AI

OpenAI chief Sam Altman plans India visit as AI leaders converge in New Delhi: sources

OpenAI CEO Sam Altman plans to visit India in mid-February, his first visit to the country in almost a year, TechCrunch has learned. The visit comes as New Delhi prepares to host a major AI summit expected to attract top executives from Meta, Google and Anthropic.

India is hosting its first major AI event: the India AI Impact Summit 2026 – in New Delhi between February 16 and 20, where global technology leaders including Nvidia CEO Jensen Huang, Google CEO Sundar Pichai and Anthropic CEO Dario Amodei will meet with key Indian business executives such as Reliance Industries Chairman Mukesh Ambani, according to the summit website. Altman is not currently listed as a confirmed participant.

But TechCrunch has learned that OpenAI separately plans to host closed-door meetings on the sidelines of the summit in New Delhi, where Altman is expected to attend. The company is also hosting an OpenAI event in New Delhi on February 19, to which venture capitalists and industry executives have been invited, a person familiar with the matter said.

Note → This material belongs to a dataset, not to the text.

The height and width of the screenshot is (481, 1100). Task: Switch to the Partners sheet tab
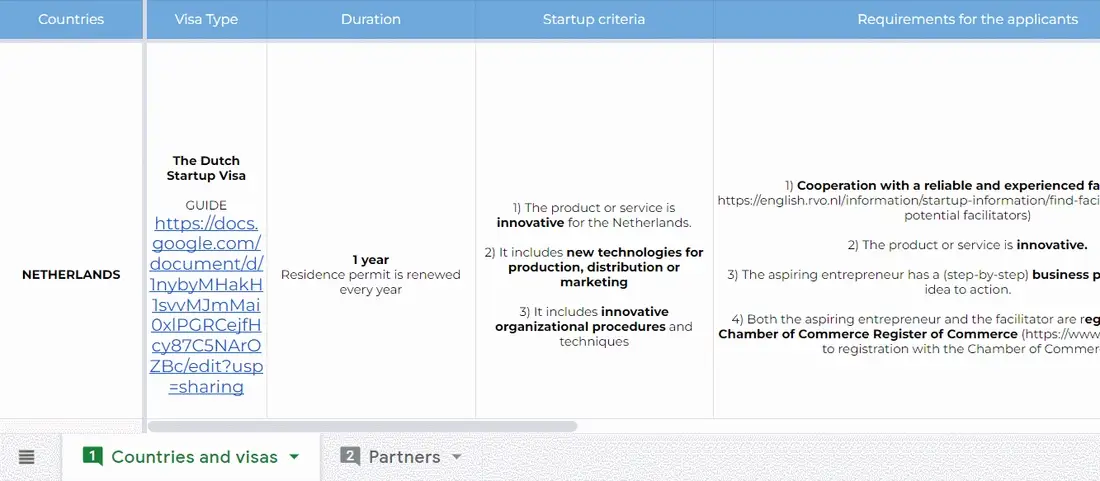[x=403, y=457]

Altman’s visit has not been publicly announced and plans could change, the sources said.

Several other American companies are also planning side events around the summit week. Anthropic will host a developer day in Bengaluru on February 16, the company confirmed to TechCrunch. Nvidia will also hold an evening event in New Delhi during the peak week, people familiar with the plans told TechCrunch. (The GPU maker did not respond to requests for comment.) The cluster of events underscores how global AI companies are trying to engage India’s enterprise customers, startup ecosystem and developer community.

See also  OpenClaw's AI assistants are now building their own social network

The trip would mark Altman’s first visit to India in almost a year traveled to the country in February 2025. Altman had previously said it was scheduled to return later in 2025 following OpenAI’s August announcement of an office in New Delhi, but that trip did not happen.

Altman’s visit also comes as India has emerged as a key growth market for U.S. AI companies. In recent months, Anthropic announced an office in Bengaluru and appointed former Microsoft India executive Irina Ghose as local head, while Google and Perplexity have forged partnerships with Reliance Jio and Bharti Airtel respectively to bundle premium AI plans for millions of telecom users.

WAN event

San Francisco
|
October 13-15, 2026

OpenAI has been expanding its presence in India in recent months hire in enterprise sales, technical implementation and legal roles focused on AI regulation. The company is currently listing vacancies in New Delhi, Mumbai and Bengaluru. India originated as ChatGPT’s largest market in terms of downloads And second largest by users. Still, OpenAI has faced challenges in converting that demand into paid subscriptions, introducing a cheaper “ChatGPT Go” subscription last year for less than $5 and offering it free for a year to increase adoption.

Altman is expected to meet with key tech executives, startup founders and government officials during the trip, the sources said, as OpenAI looks to expand ChatGPT’s enterprise adoption while expanding its reach as a mass-market product. The company has reached out to multiple sectors in India, including education and media, the people added.

See also  OpenCV founders launch AI video startup to take on OpenAI and Google

OpenAI also views India as a potential base for infrastructure expansion, the sources said. Last year, both Google and Microsoft announced multi-billion dollar investments in India to expand their AI and cloud footprints. But India’s data center ambitions faced with limitations including uneven energy availability, high energy costs and water scarcity in different regions – factors that could slow the buildout of AI infrastructure and increase operating costs for cloud providers.

Still, the Indian government is hopeful that the upcoming summit will cement India’s status as a destination for large-scale AI investments. The country’s IT minister said in a recent interview that the event could help attract as much as $100 billion of investments. The federal government also encourages domestic startups to do this build smaller models for local use cases, ultimately reducing dependence on US systems.

OpenAI, India’s IT ministry and the organizers of the AI ​​summit did not respond to requests for comment.